Is it possible to tweak channel settings in callback or chan kotlinlang #coroutines

Is it possible to tweak channel settings in callba...

ursus

01/05/2022, 4:28 AM

Is it possible to tweak channel settings in callback or channelflow? or is it hardcoded to

BUFFERED

and expected for consumers to use

buffer

operator?

bezrukov

01/05/2022, 6:24 AM

Yes, the following

.buffer

doesn't create a new channel in this case, but modifies the underlying channel

Joffrey

01/05/2022, 9:38 AM

The doc of

callbackFlow

and

channelFlow

say it all:

A channel with the default buffer size is used. Use the buffer operator on the resulting flow to specify a user-defined value and to control what happens when data is produced faster than consumed, i.e. to control the back-pressure behavior.

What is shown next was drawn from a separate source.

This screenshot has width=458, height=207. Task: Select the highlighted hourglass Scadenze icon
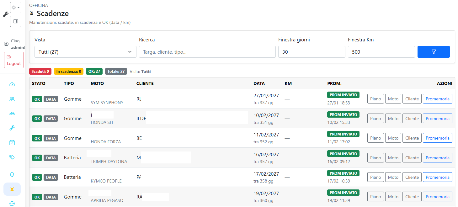click(12, 189)
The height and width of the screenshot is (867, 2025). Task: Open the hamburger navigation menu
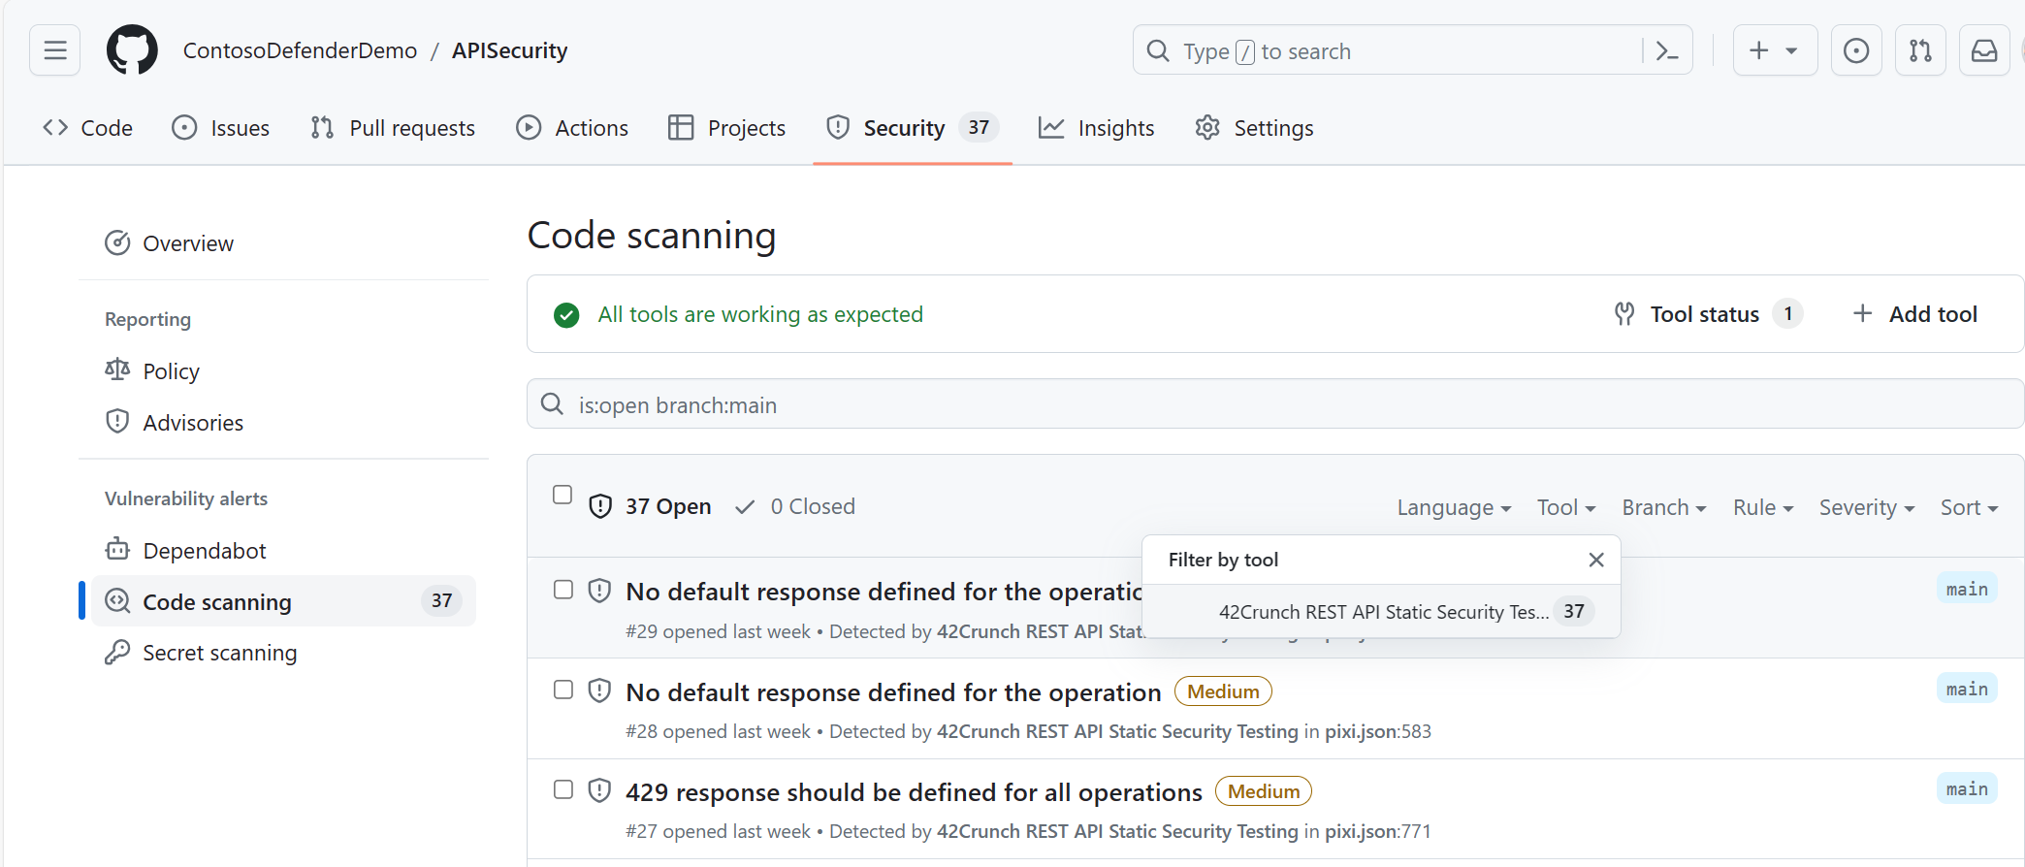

So yes, to change the default you should use

.buffer()

on the flow returned by

callbackFlow

Most of those channel-based operators are implemented in a smart way to perform operator "fusion". In those operators, there is a special paragraph mentioning how it's fused with others. Here is for instance the leading sentence of that paragraph in the doc of

buffer

Adjacent applications of channelFlow, flowOn, buffer, and produceIn are always fused so that only one properly configured channel is used for execution

ursus

01/05/2022, 12:48 PM

okay so if I have sometning like this https://github.com/cashapp/sqldelight/blob/master/extensions/coroutines-extensions/src/commonMain/kotlin/com/squareup/sqldelight/runtime/coroutines/FlowExtensions.kt#L36 then i'm SOL? (conflated forever)

ursus

01/05/2022, 12:54 PM

so does it really change it? is that what operator fusion is? or does it append and fingers crossed the downstream buffer can keep up, so upstream buffer wont overflow?

Joffrey

01/05/2022, 1:26 PM

The implementation you linked doesn't use

channelFlow

callbackFlow

, it's an implementation that manually creates its own channel, so the operator fusion cannot happen on the resulting flow in this case. I'm surprised it's implemented this way, this could be written as a

callbackFlow

ursus

01/05/2022, 1:29 PM

yes im aware, i was just getting at the fact that in general, if upstream loses the values, then downstream is sol (i.e that sqldelight implementation, or channelFlow if buffer overflows)

ursus

01/05/2022, 1:30 PM

but if you can actually change the underlying channel in channel flow, then that statement doesnt apply (i.e. downstream can guarantee upstream wont lose anything, right?) or is it just fingers crossed?

ursus

01/05/2022, 1:31 PM

also, this opfusion is new to me, how "far" downstream does it work? anywhere? I presume they conflate as optimization. If I were to change the lib to callbackflow+conflate; and then in userspace add buffer(unlimited) operator, then will userdpace buffer win?

Joffrey

01/05/2022, 2:56 PM

this opfusion is new to me, how "far" downstream does it work? anywhere?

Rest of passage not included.